Die Tat habe bei allen Prozessbeteiligten Fassungslosigkeit und Entsetzen hervorgerufen, sagt der Vorsitzende der Strafkammer, Georg Haller. "Die einstündige Vergewaltigung einer 82-jährigen Frau kann nur auf völliges Unverständnis stoßen." Ungewöhnlich emotional für einen erfahrenen Richter fügt er hinzu: "Das gesamte Tatbild ist einfach widerlich."

Die alte Frau leidet bis heute unter der Tat, körperlich und psychisch. Sie trug zahlreiche schmerzhafte Verletzungen davon und musste sich einer HIV-Vorsorge mit schweren Nebenwirkungen unterziehen. Die Frau aus dem Stadtteil Wilhelmsburg traue sich kaum noch aus dem Haus oder auch nur die Fenster zum Lüften zu öffnen, sagt Haller. Sie leide unter Schlafstörungen.

Angeklagter verlor Handy am Tatort

An der Schuld des Angeklagten gibt es für die Strafkammer keinen Zweifel. Die Ermittler haben nicht nur zahlreiche Speichel- und Spermaspuren gefunden, sondern auch das Handy des 29-Jährigen, das ihm bei der Tat aus der Hose fiel. Der Mazedonier hat kein Geständnis abgelegt, sondern einen "Filmriss" geltend gemacht. Er habe jedoch erklärt, den Angaben der 82-Jährigen nicht widersprechen zu wollen, sagt der Richter. Damit habe er ihr eine sehr detaillierte Befragung vor Gericht erspart. Außerdem habe er die Tat in seinem Letzten Wort bedauert.
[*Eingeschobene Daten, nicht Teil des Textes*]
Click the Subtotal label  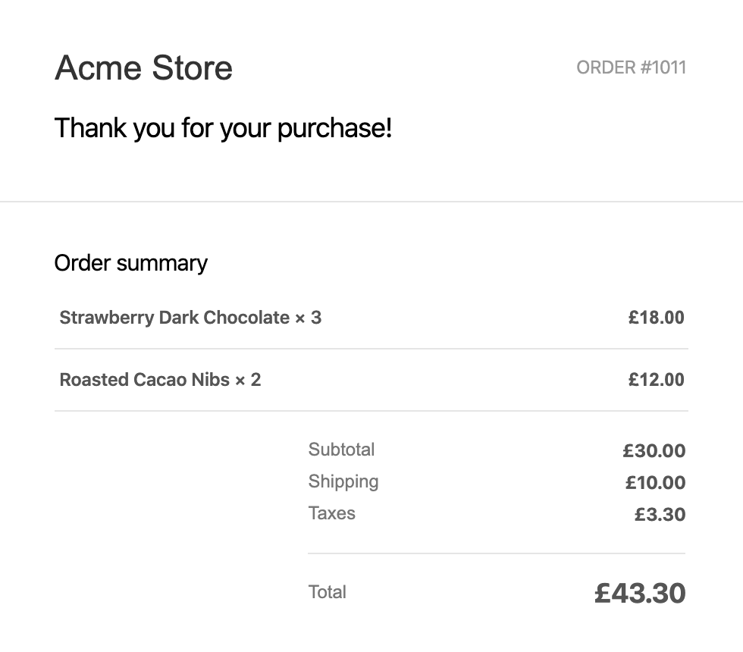point(341,449)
Um den Angeklagten sei es traurig bestellt. Als kleines Kind sei er nach Deutschland gekommen und ohne Mutter aufgewachsen. In seinem Leben habe er bislang "rein gar nichts Gutes oder Sinnvolles zustande gebracht". Einen Schulabschluss habe er nicht geschafft. Als krimineller Jugendlicher sei er in ein Heim eingewiesen worden. Dort habe er eine Malerlehre abgebrochen. Im Folgenden sei er immer wieder durch Körperverletzungen, Raub, Betrug und Diebstahl aufgefallen. Erst kurz vor der letzten Tat war er aus dem Gefängnis auf Bewährung freigelassen worden. Die Beziehung zu seiner Lebensgefährtin, mit der er einen sechsjährigen Sohn habe, sei gescheitert.
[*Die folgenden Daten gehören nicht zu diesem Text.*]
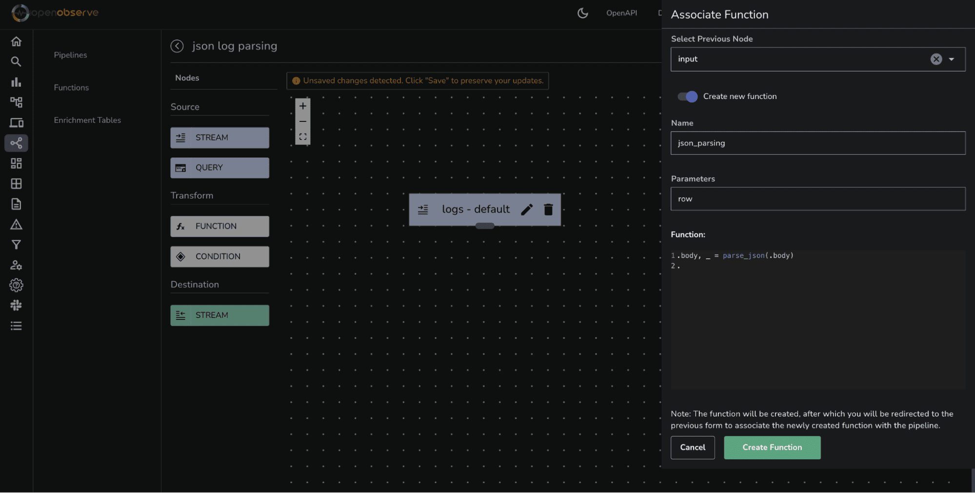Screen dimensions: 975x493
Task: Disable the Create new function toggle
Action: click(x=688, y=97)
"Weder geisteskrank noch hirngeschädigt"

In dem fast dreimonatigen Prozess hat das Gericht große Anstrengungen unternommen, den Geisteszustand des Angeklagten von Gutachtern klären zu lassen. Ergebnis: Er habe eine erhebliche Intelligenzminderung, eine "dissoziale Persönlichkeitsstörung", sei marihuana- und kokainabhängig, Gelegenheitstrinker und seit 2014 an HIV erkrankt.
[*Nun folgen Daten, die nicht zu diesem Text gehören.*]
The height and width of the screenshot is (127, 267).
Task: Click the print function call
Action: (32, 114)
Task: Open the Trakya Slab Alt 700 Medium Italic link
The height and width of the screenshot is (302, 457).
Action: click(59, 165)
Er sei aber weder geisteskrank noch hirngeschädigt, "was das Ganze besser erklärbar gemacht hätte", sagt Haller. Der 29-Jährige sei bei der Tat äußerst berechnend und umsichtig vorgegangen. Vor der ersten Vergewaltigung habe er der Frau noch das Asthmaspray gereicht, um das sie gebeten hatte. "Um es platt zu sagen: Der Angeklagte ist nicht krank, sondern einfach nur böse", stellt Haller fest.

Der 29-Jährige, schmächtig, kahlköpfig und mit einem grau-weißen Wollpullover bekleidet, hält die Hände vors Gesicht und nimmt das Urteil mit gesenktem Kopf entgegen.